Ante este camino sin salida, las mujeres indígenas no les queda otra alternativa que emplearse como jornaleras en los campos agrícolas, donde su fuerza de trabajo se desvaloriza, pagándoles un raquítico sueldo. A pesar de que “las mujeres trabajan más, el salario es desigual porque es mayor el pago que reciben los hombres. Es como si no valiera el trabajo que hacemos”. Las sombras pesadas del machismo las persiguen en los surcos. La vida sigue dura como una roca; en el campo el calor las sofoca y para dar un respiro clandestinamente limpian su rostro cansado con el pañuelo que llevan colgando, impregnado de agroquímicos.
A las cinco de la mañana las suben a los carros para llevarlas a los campos donde trabajan más de ocho horas, en algunas empresas agroindustriales el trabajo empieza a las 7 de la mañana y termina a las 6 de la tarde. Su vida está en los surcos de vegetales orientales o entre las enredaderas del jitomate. En ocasiones pueden tomar un poco de agua, pero casi siempre el capataz las reprende y las amenaza con no pagarles el día. Son vigiladas con el trabajo a destajo en el corte de pepino, chile morrón, berenjenas y verduras chinas que son exportadas a Estados Unidos y Canadá, principalmente por la empresa Golden Fields. Cuenta la rapidez para llenar los torton de los productos que se van a exportar, donde tienen que cubrir unos 10 surcos para tener derecho a un sueldo. Son sometidas a un trabajo extenuante para poder rendir. El mejor salario que reciben es de 125 pesos o hasta 192 pesos en algunos campos agrícolas, es lo más que pueden aspirar. Para las mujeres jornaleras cada día se libra una batalla contra el hambre y la discriminación.

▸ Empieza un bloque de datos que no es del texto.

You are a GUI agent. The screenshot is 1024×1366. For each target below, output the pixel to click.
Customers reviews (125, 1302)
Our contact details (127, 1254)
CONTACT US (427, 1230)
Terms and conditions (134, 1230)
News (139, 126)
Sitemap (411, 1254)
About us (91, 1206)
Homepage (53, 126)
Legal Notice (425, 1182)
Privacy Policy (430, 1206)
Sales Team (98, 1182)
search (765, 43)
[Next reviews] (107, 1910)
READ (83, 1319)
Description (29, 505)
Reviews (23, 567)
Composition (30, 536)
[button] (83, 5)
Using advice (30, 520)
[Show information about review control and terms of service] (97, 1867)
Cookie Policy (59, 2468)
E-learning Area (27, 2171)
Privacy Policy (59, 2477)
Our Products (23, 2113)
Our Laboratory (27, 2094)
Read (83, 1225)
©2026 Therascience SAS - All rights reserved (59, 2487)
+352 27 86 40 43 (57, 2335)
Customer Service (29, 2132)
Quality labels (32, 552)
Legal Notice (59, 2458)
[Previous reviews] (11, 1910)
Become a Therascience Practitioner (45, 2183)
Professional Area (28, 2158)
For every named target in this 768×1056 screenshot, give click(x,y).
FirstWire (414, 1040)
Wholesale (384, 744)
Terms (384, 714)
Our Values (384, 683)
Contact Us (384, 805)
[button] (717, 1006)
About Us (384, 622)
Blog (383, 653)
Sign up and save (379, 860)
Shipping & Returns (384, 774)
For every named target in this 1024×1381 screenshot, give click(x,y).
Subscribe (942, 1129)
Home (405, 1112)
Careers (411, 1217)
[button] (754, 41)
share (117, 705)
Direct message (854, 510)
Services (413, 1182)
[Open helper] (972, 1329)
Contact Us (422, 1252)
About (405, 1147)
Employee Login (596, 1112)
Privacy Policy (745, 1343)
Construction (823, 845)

Las jornaleras, desde niñas son condenadas a heredar el trabajo que realizan sus padres en los campos agrícolas. En la historia de la jornalera Hermelinda Santiago de la comunidad me’phaa de Francisco I Madero, municipio de Metlatonóc, se condensa la sufrida travesía de las mujeres indígenas en los campos. Empezó a migar con sus padres desde que tenía 5 años a San Miguel Totolapan al corte de ejote, donde la violencia descarrila la vida pacífica por el control de territorio y la producción de opio. A los 7 años fue a los campos de Cuautla, Morelos. En ese tiempo cortaba los productos, pero les pagaban a sus papás. “Tenía 8 años cuando me fui sola, en compañía de una tía, para ayudar a mis padres. La primera vez que recibí un salario fue a los 9 años en Sayula, Jalisco. En Sinaloa fui líder de una cuadrilla de niños y niñas de 9 a 12 años, yo era las más chiquita, pero me pusieron como la jefa porque hablaba español. Eran 25 niños y niñas. Lo que hacíamos era deshierbar al pie de los jitomates, arrancar hierba para que no dañara la planta”.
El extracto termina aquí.